Cardiac toxicity is a common consequence of the intensive anthracycline-based chemotherapy regimens responsible for dramatic improvements in childhood cancer cure rates. Given that treatment for pediatric acute myeloid leukemia (AML) involves the highest cumulative doses of anthracyclines among all pediatric cancers, these patients are at particularly high risk for the associated short- and long-term cardiac morbidity and mortality. A recent study of de novo pediatric AML therapy demonstrated a 12% incidence of left ventricular systolic dysfunction (LVSD; ejection fraction < 50%), within one year of treatment. Those with LVSD had a dramatic reduction in both event free and overall survival (OS), likely related to anthracycline dose reduction. Overall, these data suggest that the prevention, early detection and mitigation of cardiotoxicity is critical to the long-term survival of patients. Unfortunately, there is a dearth of information on the natural history of cardiotoxicity in pediatric AML, meaningful predictors of its occurrence, and the effectiveness of cardiac- directed pharmacotherapies in preventing or treating the toxicity. This knowledge gap is likely the result of the limited relevant data captured as part of cooperative group oncology trials. The overarching goal of this proposal is to better understand the development of cardiotoxicity and better predict its occurrence, in order to improve the outcomes of children with AML. By leveraging three unique data resources, namely Children?s Oncology Group clinical trial data, the Pediatric Health Information System database, and granular electronic medical record data from Children?s Hospital of Philadelphia (CHOP) and Texas Children?s Hospital, this study will address important questions across the cardiotoxicity risk continuum.
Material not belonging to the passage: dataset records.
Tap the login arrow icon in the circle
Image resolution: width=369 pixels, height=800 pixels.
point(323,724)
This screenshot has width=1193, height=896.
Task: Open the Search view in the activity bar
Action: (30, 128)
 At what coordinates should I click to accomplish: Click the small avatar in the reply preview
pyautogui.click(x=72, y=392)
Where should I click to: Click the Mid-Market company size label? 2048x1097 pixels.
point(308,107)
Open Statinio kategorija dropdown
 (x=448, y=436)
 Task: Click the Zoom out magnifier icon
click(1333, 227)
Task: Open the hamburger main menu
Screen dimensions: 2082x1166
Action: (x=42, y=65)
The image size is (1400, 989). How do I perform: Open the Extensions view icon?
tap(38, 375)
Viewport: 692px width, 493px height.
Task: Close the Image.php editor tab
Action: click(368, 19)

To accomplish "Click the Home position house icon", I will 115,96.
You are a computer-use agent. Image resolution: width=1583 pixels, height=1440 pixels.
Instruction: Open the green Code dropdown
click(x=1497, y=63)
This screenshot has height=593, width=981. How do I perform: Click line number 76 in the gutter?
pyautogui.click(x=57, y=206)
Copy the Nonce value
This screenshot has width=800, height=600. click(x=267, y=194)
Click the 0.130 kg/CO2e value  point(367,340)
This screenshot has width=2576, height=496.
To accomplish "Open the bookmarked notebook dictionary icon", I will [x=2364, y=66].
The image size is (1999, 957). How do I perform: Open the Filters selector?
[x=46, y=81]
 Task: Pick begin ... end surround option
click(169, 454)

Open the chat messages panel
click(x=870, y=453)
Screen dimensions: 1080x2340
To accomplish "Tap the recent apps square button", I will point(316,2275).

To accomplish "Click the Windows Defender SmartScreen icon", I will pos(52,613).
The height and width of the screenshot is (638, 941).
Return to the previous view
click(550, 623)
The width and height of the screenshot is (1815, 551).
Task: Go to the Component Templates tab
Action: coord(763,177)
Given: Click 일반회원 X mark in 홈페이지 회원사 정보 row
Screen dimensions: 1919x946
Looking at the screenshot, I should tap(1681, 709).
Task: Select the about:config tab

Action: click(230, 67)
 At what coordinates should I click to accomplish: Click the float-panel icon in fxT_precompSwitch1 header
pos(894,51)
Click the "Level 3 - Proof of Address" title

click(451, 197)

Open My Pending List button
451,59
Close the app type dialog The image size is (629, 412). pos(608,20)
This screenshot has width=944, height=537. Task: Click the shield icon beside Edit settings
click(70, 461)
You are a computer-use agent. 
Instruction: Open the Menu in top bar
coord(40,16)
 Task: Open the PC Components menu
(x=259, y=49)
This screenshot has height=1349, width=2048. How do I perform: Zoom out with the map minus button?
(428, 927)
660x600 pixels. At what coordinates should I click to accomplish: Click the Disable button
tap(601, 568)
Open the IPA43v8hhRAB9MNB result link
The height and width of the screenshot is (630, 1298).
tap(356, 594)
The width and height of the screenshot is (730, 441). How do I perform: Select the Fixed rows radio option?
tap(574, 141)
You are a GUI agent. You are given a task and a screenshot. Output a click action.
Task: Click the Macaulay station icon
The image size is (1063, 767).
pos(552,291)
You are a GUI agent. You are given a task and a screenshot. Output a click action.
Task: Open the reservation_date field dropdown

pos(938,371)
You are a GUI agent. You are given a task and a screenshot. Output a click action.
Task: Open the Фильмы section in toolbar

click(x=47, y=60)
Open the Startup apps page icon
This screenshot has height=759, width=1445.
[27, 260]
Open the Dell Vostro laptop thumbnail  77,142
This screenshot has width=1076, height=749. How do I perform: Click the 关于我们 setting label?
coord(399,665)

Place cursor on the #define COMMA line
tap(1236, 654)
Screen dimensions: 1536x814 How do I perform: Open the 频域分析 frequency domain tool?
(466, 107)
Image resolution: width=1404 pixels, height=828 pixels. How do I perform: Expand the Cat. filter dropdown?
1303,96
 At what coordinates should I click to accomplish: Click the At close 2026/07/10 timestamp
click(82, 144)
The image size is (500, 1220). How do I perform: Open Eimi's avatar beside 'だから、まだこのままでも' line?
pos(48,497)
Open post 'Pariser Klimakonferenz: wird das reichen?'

The specific aims are to (1) identify distinct trajectories of cardiotoxicity progression and resolution and their clinical and demographic correlates, (2) compare the direct and indirect effects of cardiac-directed interventions on relapse risk and OS, and (3) determine the prevalence of cardiovascular (CV) comorbidities and their value in predicting cardiotoxicity in pediatric patients initiating AML treatment. With the support of this K01 award, the applicant, Kelly D. Getz, PhD, MPH, will acquire training and mentorship in CV epidemiology, cardio-oncology research, and advanced longitudinal and life course statistical methods. To complete these training goals, Dr. Getz assembled a supportive, multi-disciplinary mentoring team led by her primary mentor, Richard Aplenc, MD, PhD. Her training plan addresses the desired competencies through coursework, workshops, conferences, clinical observation, and directed readings. She will benefit from the outstanding depth of resources and opportunities at CHOP and the University of Pennsylvania. Her long-term career goal is to utilize existing data resources in creative ways to enable epidemiology studies that will impact clinical practice and improve both CV and oncologic outcomes for children with cancer.
Anthracycline cardiotoxicity is a significant complication of chemotherapy for pediatric acute myeloid leukemia and is associated with decreased quality of life, increased relapse risk, and worse overall survival. This project will leverage multiple existing data resources to substantially improve the understanding of the mechanisms of development of cardiotoxicity, better predict its occurrence, and provide insights on how to prevent and mitigate toxicity. The results of this research will inform clinical practice to improve both cardiovascular and oncologic outcomes for children with cancer.